At some point, it gets silly, doesn't it? Several of the stars I've met have been jerks in person. So what? Are we going to study People magazine to see if all our favorite actors have the right moral fiber to represent our values on screen?

I'm not crazy about funding Gibson's rehab, but if he makes a movie I want to see, I'll still go see it.

Tom Cruise's case is easier. So, he's a bit of an eccentric. He wants everybody to be a pharmaceutical-free Scientologist. That's easier for me to forgive than his awful performance in "Legend."

What do you think?





Tuesday, August 22, 2006

I want my motherbleeping 'Snakes' screening


I don't know if you've noticed, but we've been featuring more local movie reviews in GO!

I still like the Rogers -- Roger Moore, the critic from the Orlando Sentinel, and Roger Ebert, the Chicago Sun Times critic who's recovering from surgery -- and you'll still find their reviews in GO!

But I believe that local critics create important links with readers.

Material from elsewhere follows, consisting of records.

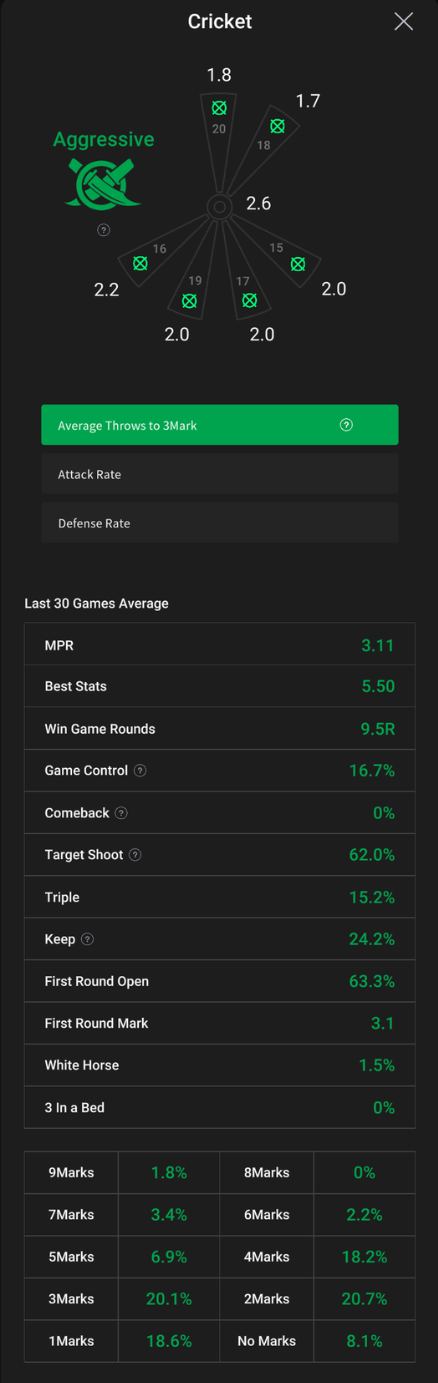The image size is (438, 1383).
Task: Select the 17 segment target marker
Action: 249,300
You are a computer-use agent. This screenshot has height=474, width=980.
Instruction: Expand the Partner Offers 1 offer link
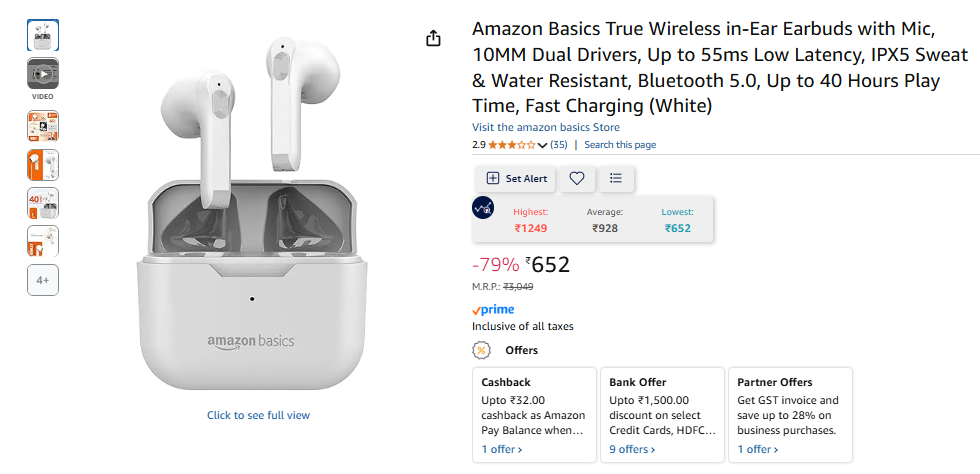[757, 449]
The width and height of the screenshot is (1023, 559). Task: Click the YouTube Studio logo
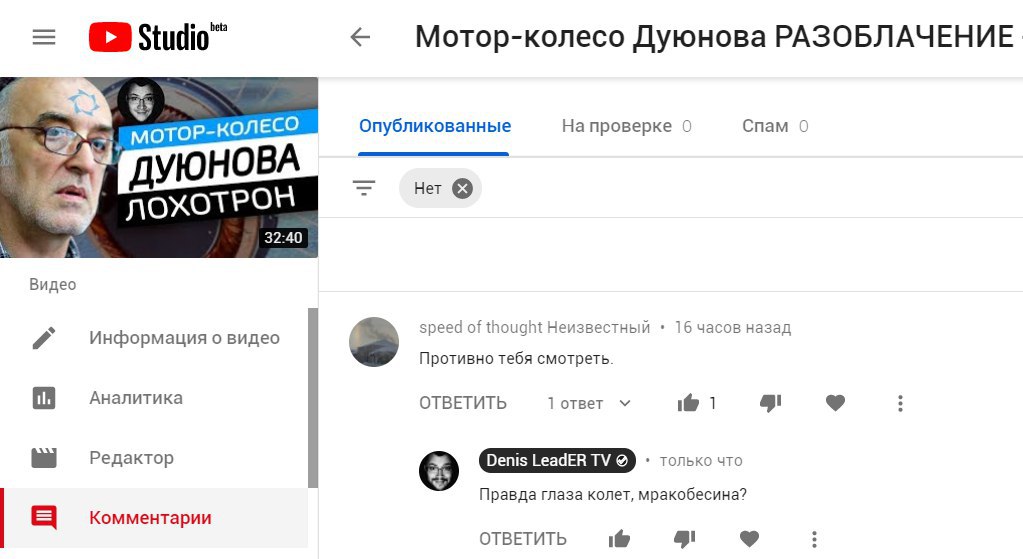coord(158,37)
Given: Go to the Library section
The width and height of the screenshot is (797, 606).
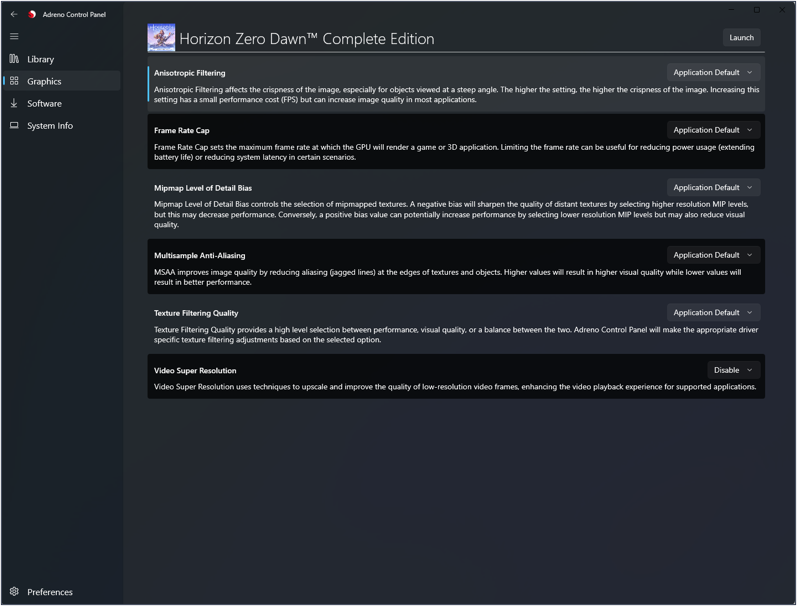Looking at the screenshot, I should (41, 59).
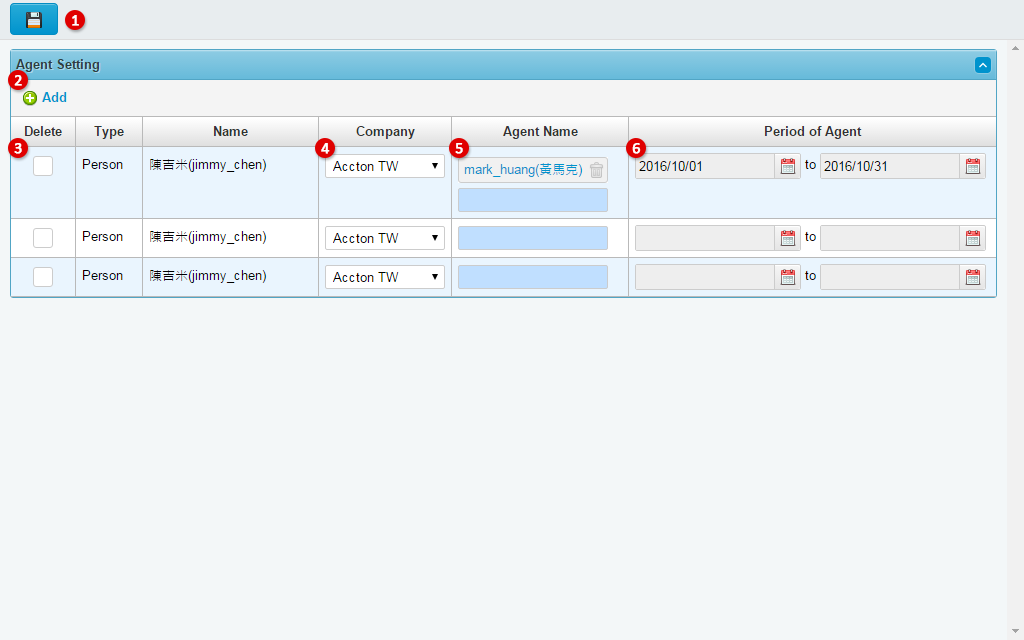Open the start date calendar in the second row
This screenshot has width=1024, height=640.
coord(788,237)
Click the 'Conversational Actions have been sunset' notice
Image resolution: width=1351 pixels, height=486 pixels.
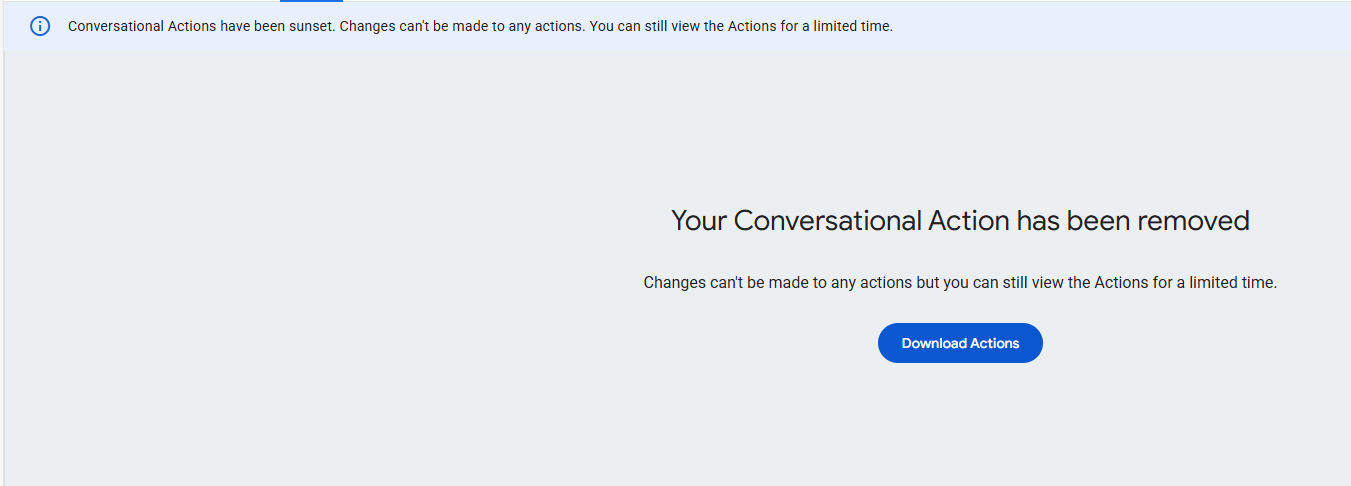click(x=480, y=26)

Local movie fans know they can pick up the phone (or log onto a blog) and chew us out and actually get a real person and a real response.

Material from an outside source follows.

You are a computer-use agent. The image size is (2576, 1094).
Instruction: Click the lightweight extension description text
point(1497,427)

That's why I was hoping to do a local review of "Snakes on a Plane." After all that internet buzz, I figured this would be the movie everybody would check out last weekend and everybody would be talking about for weeks.

I thought for sure New Line would give us a press screening.

Nope. The studio folks figured critics would hate it and that it would make $25 million or more just from Samuel L. Jackson's talk-show tours and the internet hype.

They were wrong on both counts. Most critics who saw it after it opened last weekend actually liked it, but their reviews came too late to save the movie from a lackluster opening of $15.2 million.
This trend of studios releasing movies without pre-screenings really ticks me off, and it should upset you, too. Without reviews, all you get is the studio spin.

I still hope to see the movie at some point, but until then, you people can be my critic. Is it any good?

Thursday, August 10, 2006

World Trade Center issues


Oliver Stone's tribute to American heroism, "World Trade Center," which opened a couple of weeks ago, raised several issues among movie buffs.

One was whether it's too soon or whether it's worth going through that pain again. I feel it's not too soon and the movie is worth the discomfort. One significant point a Denver critic raised was that the movie has a lot of humor in it and that watching two cops trapped in rubble actually is much more watchable that you'd expect.

Another point will be discussed next year at Oscar time. Is it politically incorrect to dislike this movie? I happened to think it was very good, marred only by the miscasting of Nicolas Cage in a key role.

But as an Academy voter, can you really vote against this movie? Wouldn't you be voting against America? Against heroism? Against New York?

What do you think?

I'd love to also hear from cops and firefighters after you've seen the film. What did you think?

My wife had an interesting question: weren't there any women officers and firefighters on the scene? Stone's movie doesn't think so.